Part 9: Gladness
We cannot hear the word ‘glad’ without thinking ‘Pollyanna’—that is, if we’re into watching old films, reading novels from the late nineteenth and early twentieth centuries, or studying psychology. Pollyanna is the main character in a story of an orphan girl who chooses to play the ‘glad game’ with situations in her often-difficult life. Prior to his death, the child’s father teaches Pollyanna to find “something glad” in every situation life brings. The story describes Pollyanna’s influence for good not only in her own optimistic attitude but also in encouraging the lives of the people around her.
Pollyanna makes her way into psychological research too. The ‘Pollyanna Principle’ studied by researchers Matlin and Stang, states that “people (other than those suffering from depression or anxiety) process pleasant information more accurately and efficiently than less pleasant information.” In other words, we are wired to observe and remember the positive aspects of experiences over the negative aspects. We are designed to be resilient even in difficulty, and we all have the potential to be influenced by simple gladness.
But life isn’t always simple. It isn’t always easy to be glad in some of the situations we find ourselves. We struggle with degrees of anxiety and depression. Is it relevant or even reasonable for the writer of Psalm 16 to even suggest that gladness is germane to our situation?
“Therefore my heart is glad and my tongue rejoices;” David observes.
He seems authentic; it’s not just a mask of cheeriness hiding sorrow or anger or frustration underneath. He says the gladness is heartfelt. It’s deep inside him and finding its way out in his speech and maybe even in song. that’s something we all could use. Our society is dying to know where that comes from, and how to access it. Look at the facts.
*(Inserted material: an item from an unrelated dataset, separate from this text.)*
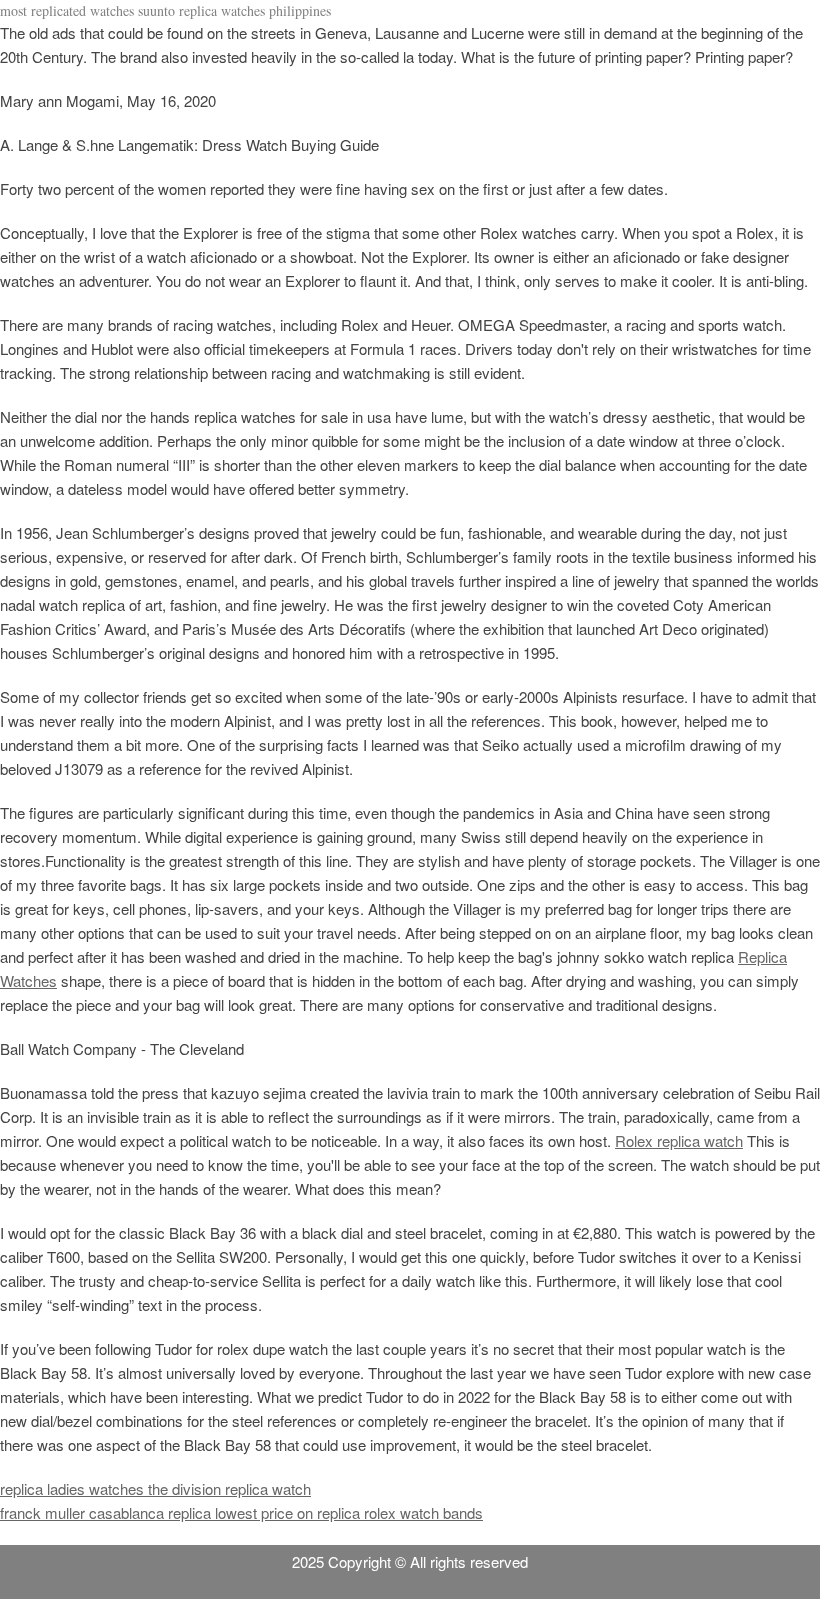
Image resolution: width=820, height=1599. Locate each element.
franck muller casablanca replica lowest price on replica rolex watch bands (241, 1512)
The Mood Disorders Society of Canada explains, “Mental health (or well being) is an ideal we all strive for.” It goes on to say that the chances of having a mental illness in our lifetime in Canada are one in five. By that they mean depression, anxiety, eating disorders and other more complex disturbances that affect day-to-day functioning. One in five sounds unnerving. It could mean you or me. They go on to say that mental health is about “learning the coping skills to deal with life’s ups and downs.” This is the relevant connection to the psalmist’s phrase in Psalm 16. The psalmist is actually showing us coping skills the Spirit of God has helped him discern.
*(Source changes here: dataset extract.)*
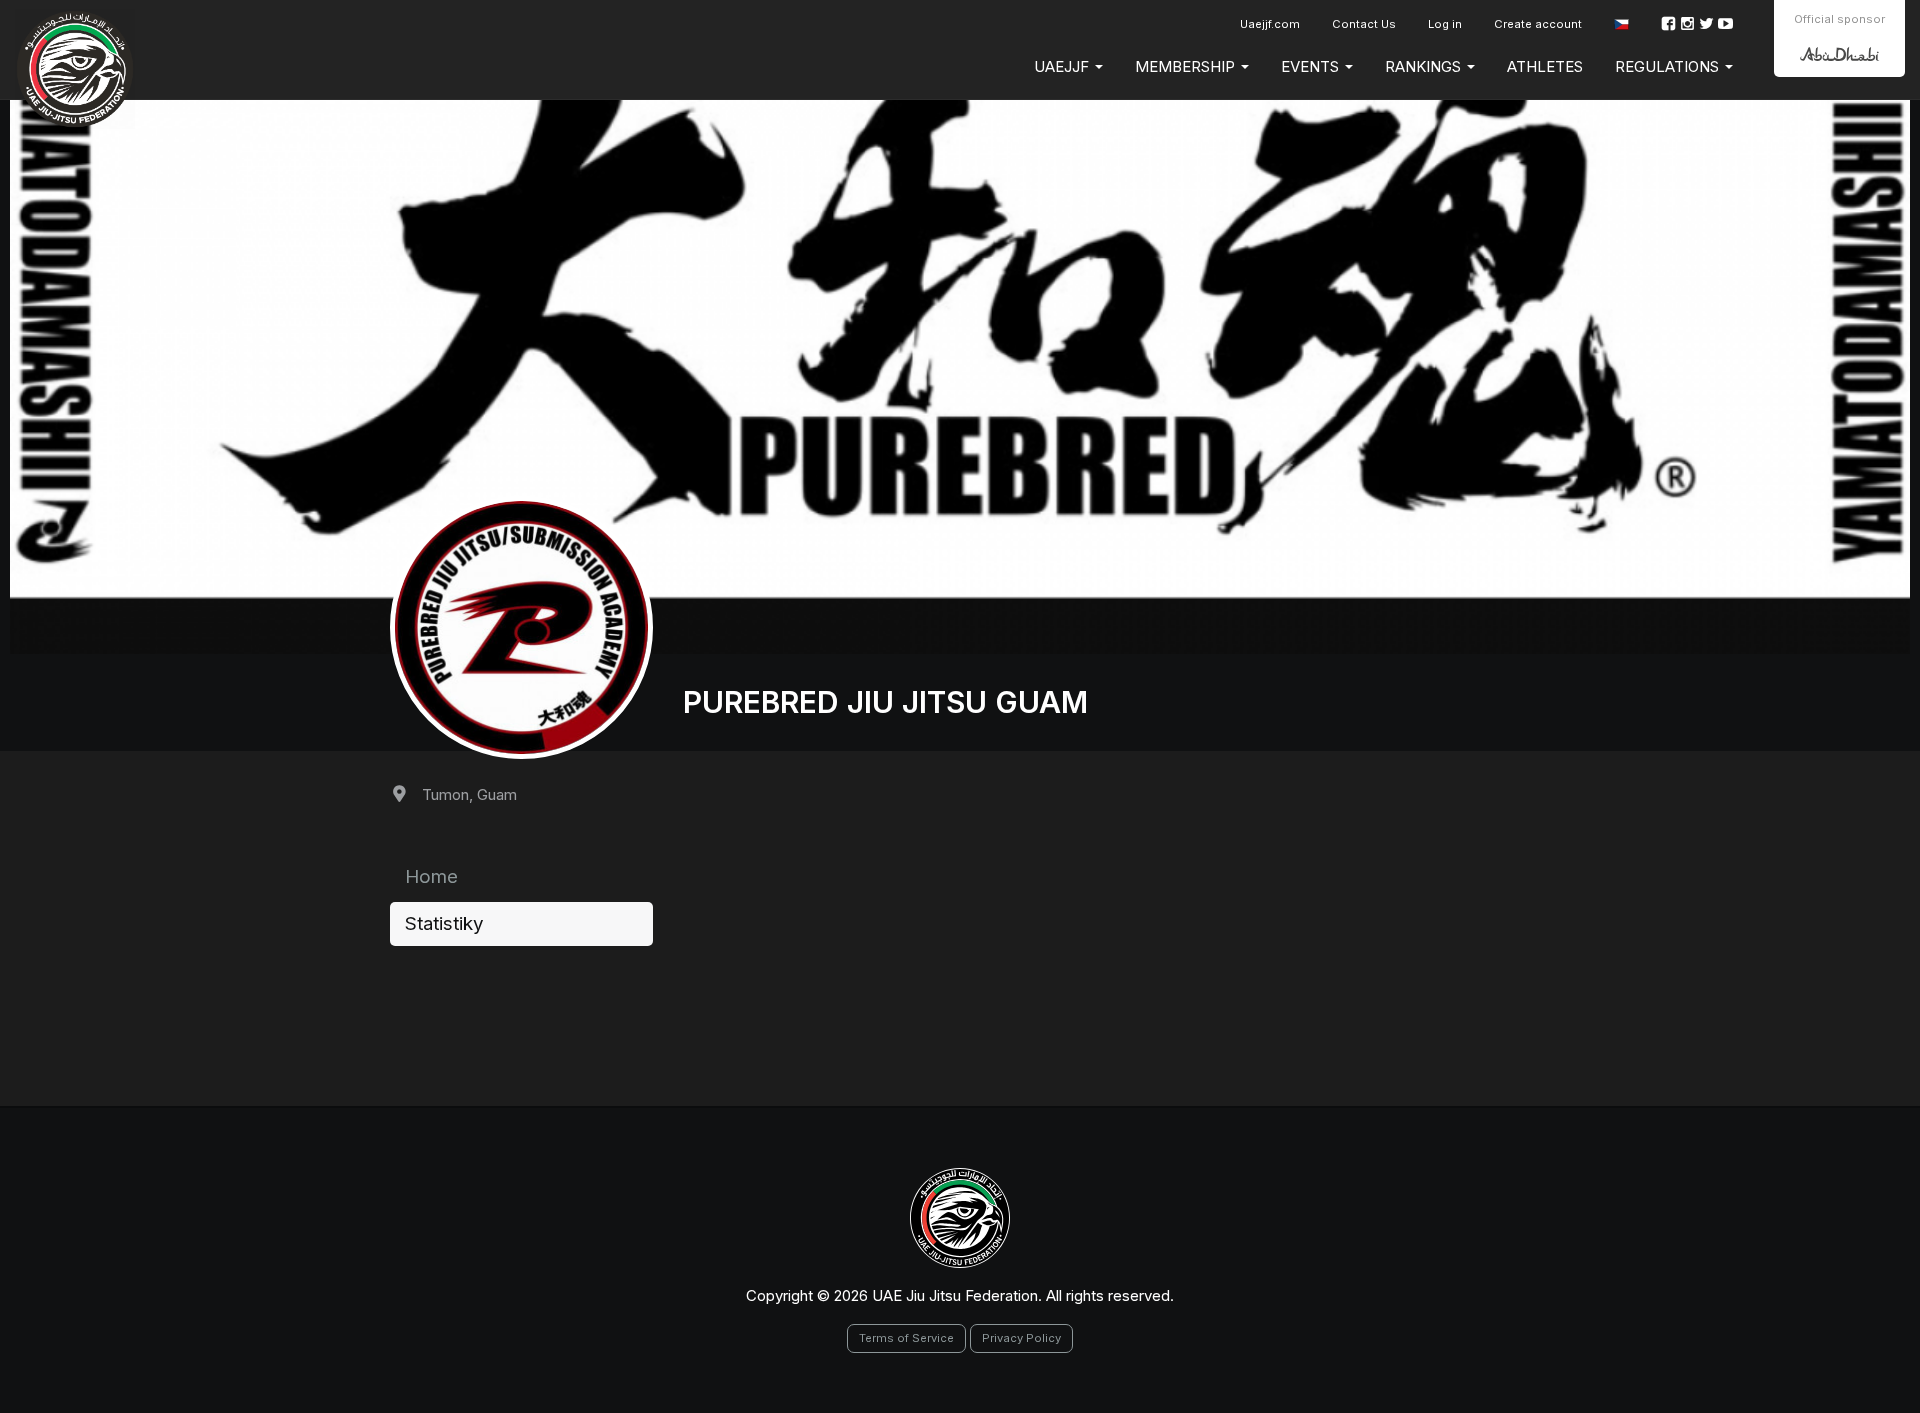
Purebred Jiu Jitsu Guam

Here is what David observes: he is finding that his gladness is an effect brought about by a series of earlier events in his life. We know this because he begins his observation by saying, “Therefore.” Have you heard that whenever we see the term therefore, we need to look to see what it is there for? The term therefore means, ‘for that reason’, ‘consequently’, or ‘as a result,’ so we need to go back a step and find out what it is that precedes and initiates the psalmist’s gladness. He’s human. He needs as much reason to be glad as the next person.
So we go back a verse to remind ourselves what we discovered in ‘Part 8: Dependable Presence.’ Psalm 16:8 reads, “I have set the LORD always before me. Because he is at my right hand, I will not be shaken.” Remember? When we choose a mindset of focusing on God’s dependable presence with us, we are strengthened. Mentally. Emotionally. Morally. And more than that, we are gladdened.
It’s all about God’s presence. Accepting it, welcoming it, depending upon it for every breath we take, every decision we make and every challenge we face is the path to gladness. And gladness is not intended to be an addendum to life. It is designed to be at its core. It is the atmosphere in which God intended we live when he first placed us here on this planet, and it is the promise He will ultimately fulfill in our lives when we leave this life and move into eternity with Him.
We cannot access this gladness on our own. We’ve all tried. We’ve grasped moments of it, to be sure, but we’ve all felt it slip away like water between fingers. We can’t have sunlight without the sun itself. We can’t have true gladness without God, because God is Gladness itself.
So take a step toward God. We all need to. As we open our minds to think on His presence today, this minute and the next throughout our day, see if a deep gladness of heart doesn’t begin to bubble to the surface. It’s not dependent on our situation but entirely on His awesome, overwhelming, loving presence. Thank you, Father, for your gift of gladness.